Clearance. Find all the obstacles that the flocker can see (and predators and whatever else you think this flocker will want to avoid, besides lights and other flockers). If the obstacle is closer than the distance flocker.clearance and lies within the angle bounded by flocking.cone on either side of the flocker's direct heading, add in a force to avoid that obstacle. That force should:
- Be weighted inversely proportional to the distance to the obstacle
- Assume a weight of flocking.obstacleWeight when the obstacle is flocking.clearance away
- Go in the direction of flocking.cone or -flocking.cone, whichever turns the flocker most quickly away from the obstacle.
See the picture:
Note: There are lots of different directions you could imagine steering to avoid an obstacle, as Braitenberg already points out. You could imagine steering backwards, or directly to one side or another. You might want to play with the different strategies. The strategy above, more or less, is the one Craig Reynolds recommends in his original paper. It balances better with the other flocking forces, which will tend to keep a group of agents flying more or less forward. A directly opposed clearance force would need to be very strong and would lead to unstable and, perhaps, unlikely behaviors.

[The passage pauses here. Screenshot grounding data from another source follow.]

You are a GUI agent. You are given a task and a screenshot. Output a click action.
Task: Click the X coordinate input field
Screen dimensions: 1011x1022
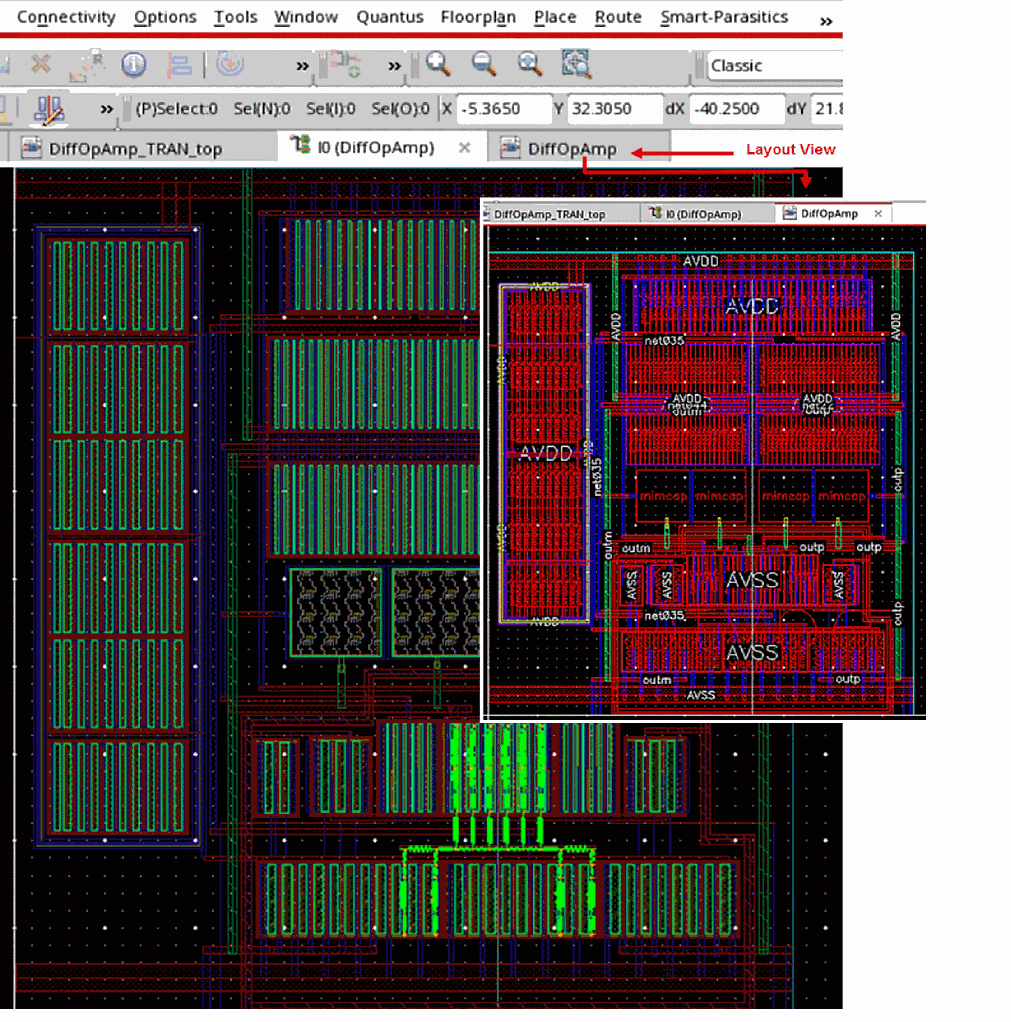point(503,109)
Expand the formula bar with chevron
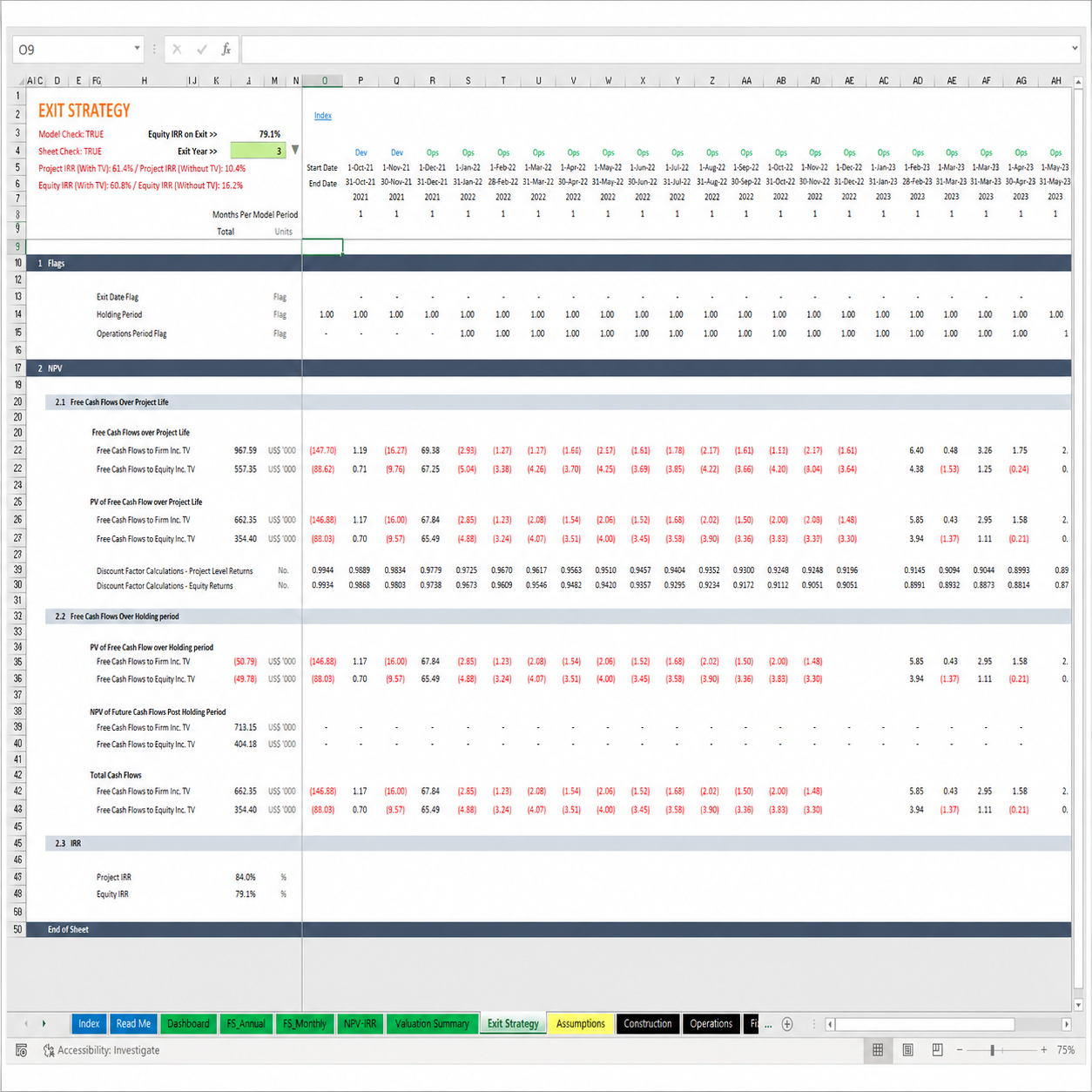The image size is (1092, 1092). click(1075, 49)
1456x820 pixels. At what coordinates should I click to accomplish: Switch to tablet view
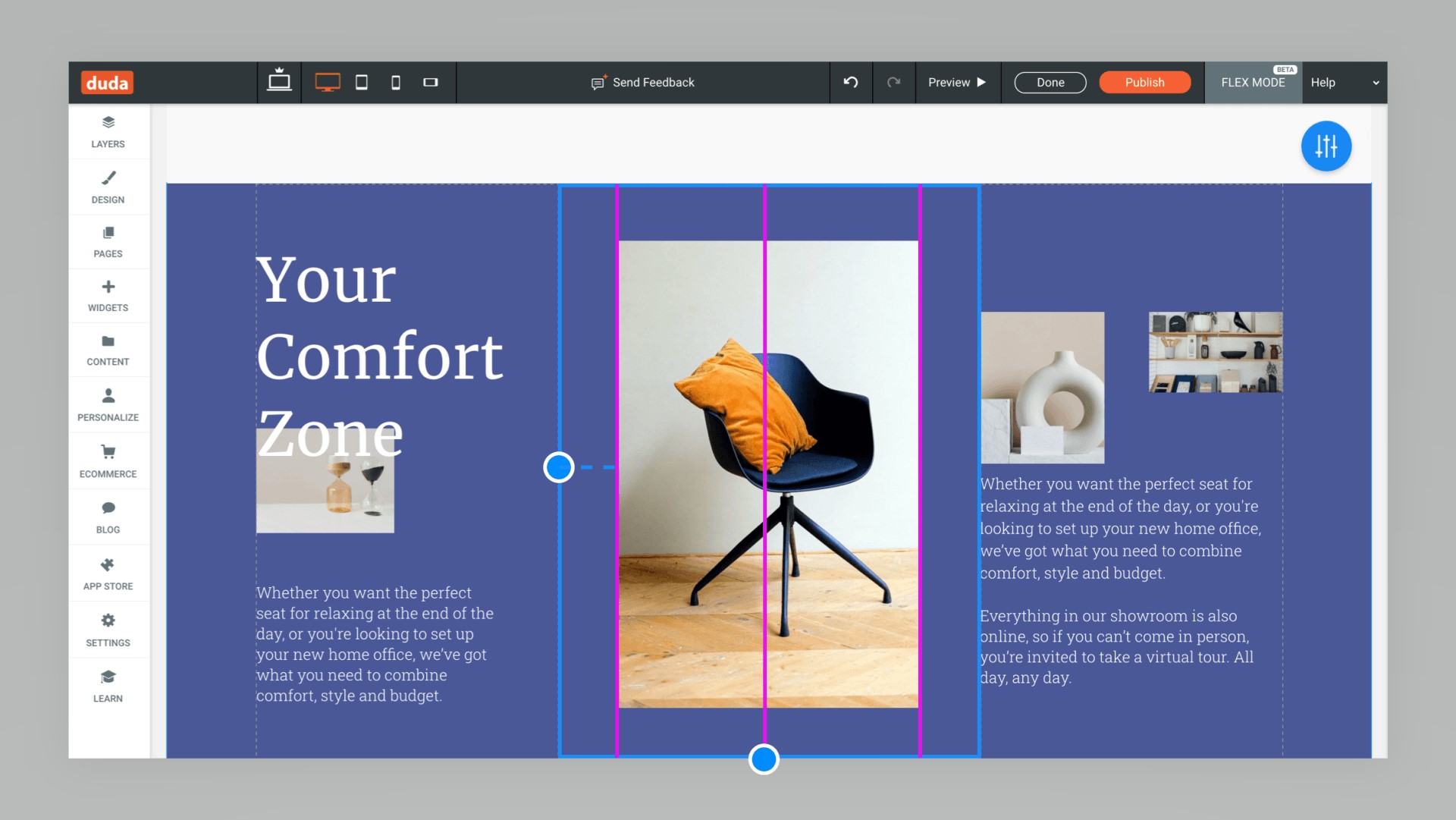coord(362,82)
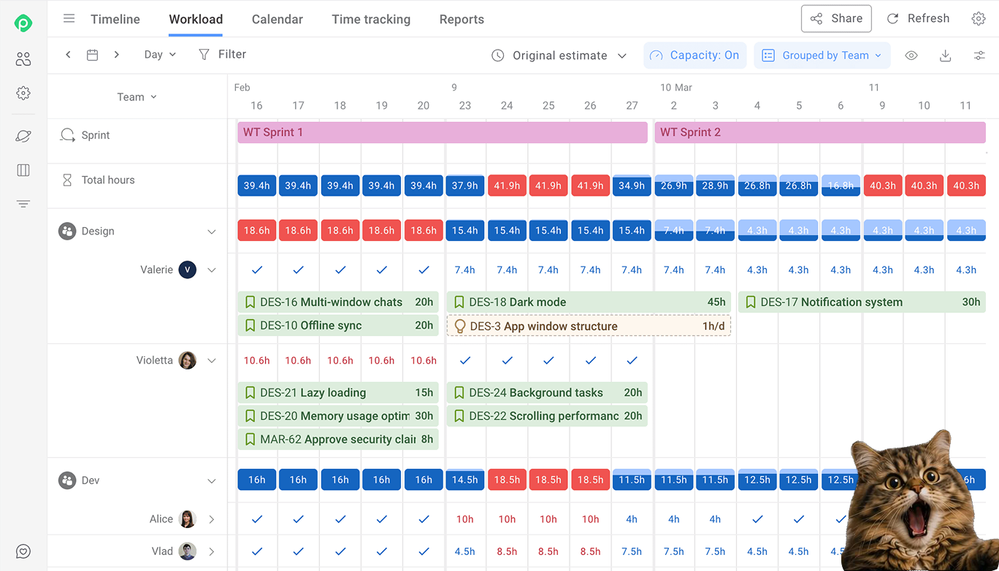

Separation Find all the nearby boids that the flocker can see. If they are closer than the distance flocking.separation, then add in a force to avoid that boid. The force should:
- Be weighted inversely proportional to the distance to the other boid.
- Assume a weight of flocking.separationWeight when the obstacle is flocking.separation away
- Go in the opposite direction of the other boid.
See the picture:
Note: In this case, we do steer away from the other boid, because we imagine this force typically being applied in the middle of crowds, where the boids are ''jockeying for position'' with subtle movements to one side or another.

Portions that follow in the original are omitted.